Data for processing START

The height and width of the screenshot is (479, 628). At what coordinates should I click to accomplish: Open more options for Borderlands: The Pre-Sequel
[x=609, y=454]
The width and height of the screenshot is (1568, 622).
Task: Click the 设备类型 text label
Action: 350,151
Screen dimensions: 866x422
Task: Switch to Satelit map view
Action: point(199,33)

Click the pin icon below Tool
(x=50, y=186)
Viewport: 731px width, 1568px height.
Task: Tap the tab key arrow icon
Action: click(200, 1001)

Data for processing END
Data for processing START

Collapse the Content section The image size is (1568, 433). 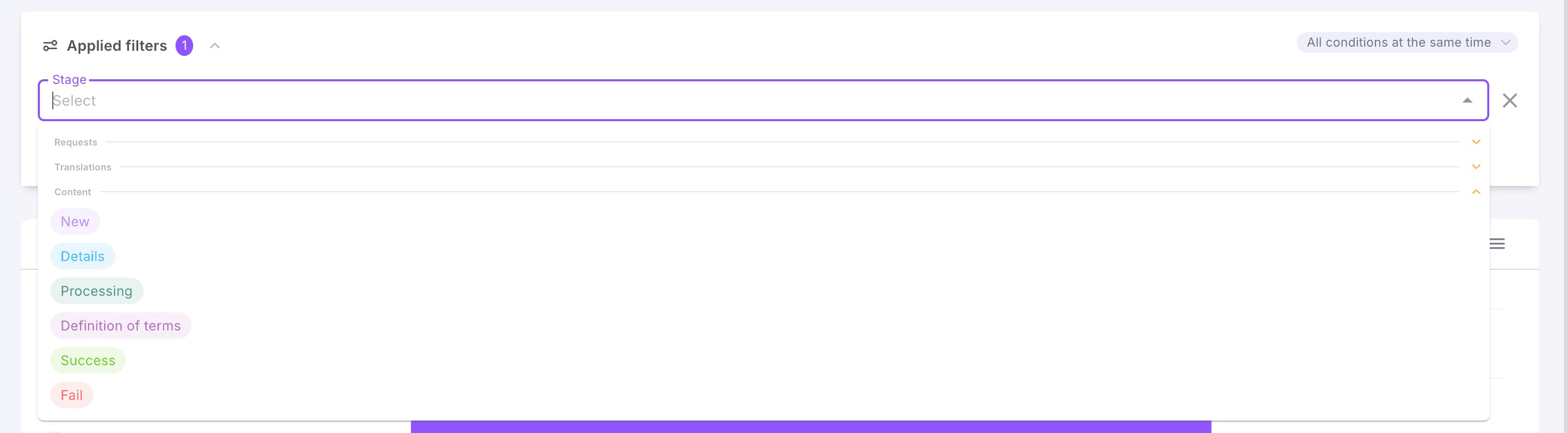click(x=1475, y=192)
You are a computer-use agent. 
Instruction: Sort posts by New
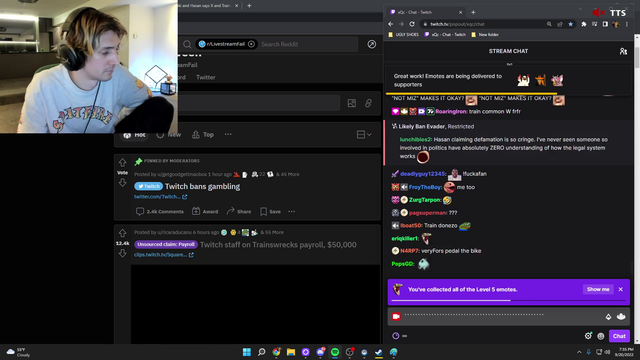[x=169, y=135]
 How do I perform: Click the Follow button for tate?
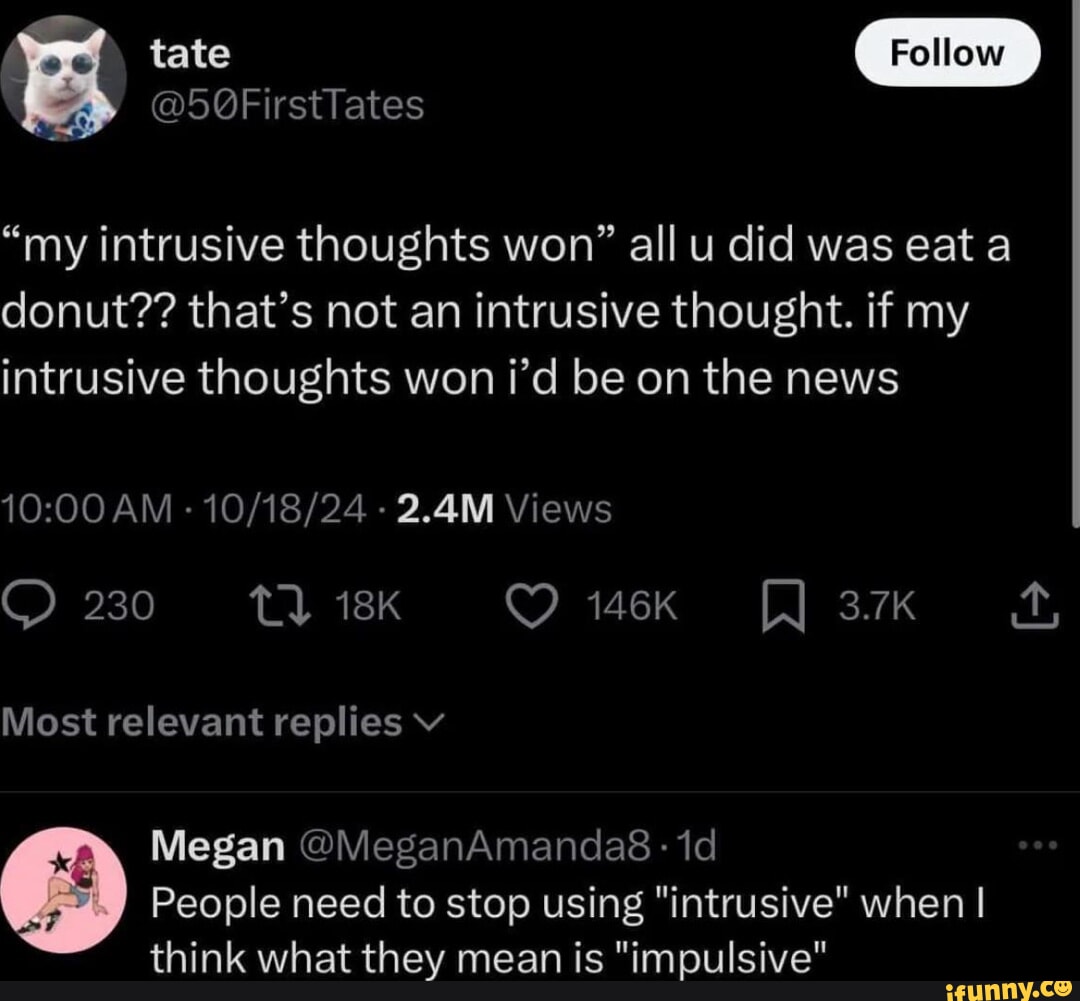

Data for processing END

▶ **Exercise brief**:
Nothing but the lines from the one with "You are a computer-use agent." to the one with "How do I perform: Click" above, both included, should be transcribed, exactly and without pictures.

▶ **Expected answer**:
You are a computer-use agent. 
Instruction: Sort posts by New
[x=169, y=135]
 How do I perform: Click the Follow button for tate?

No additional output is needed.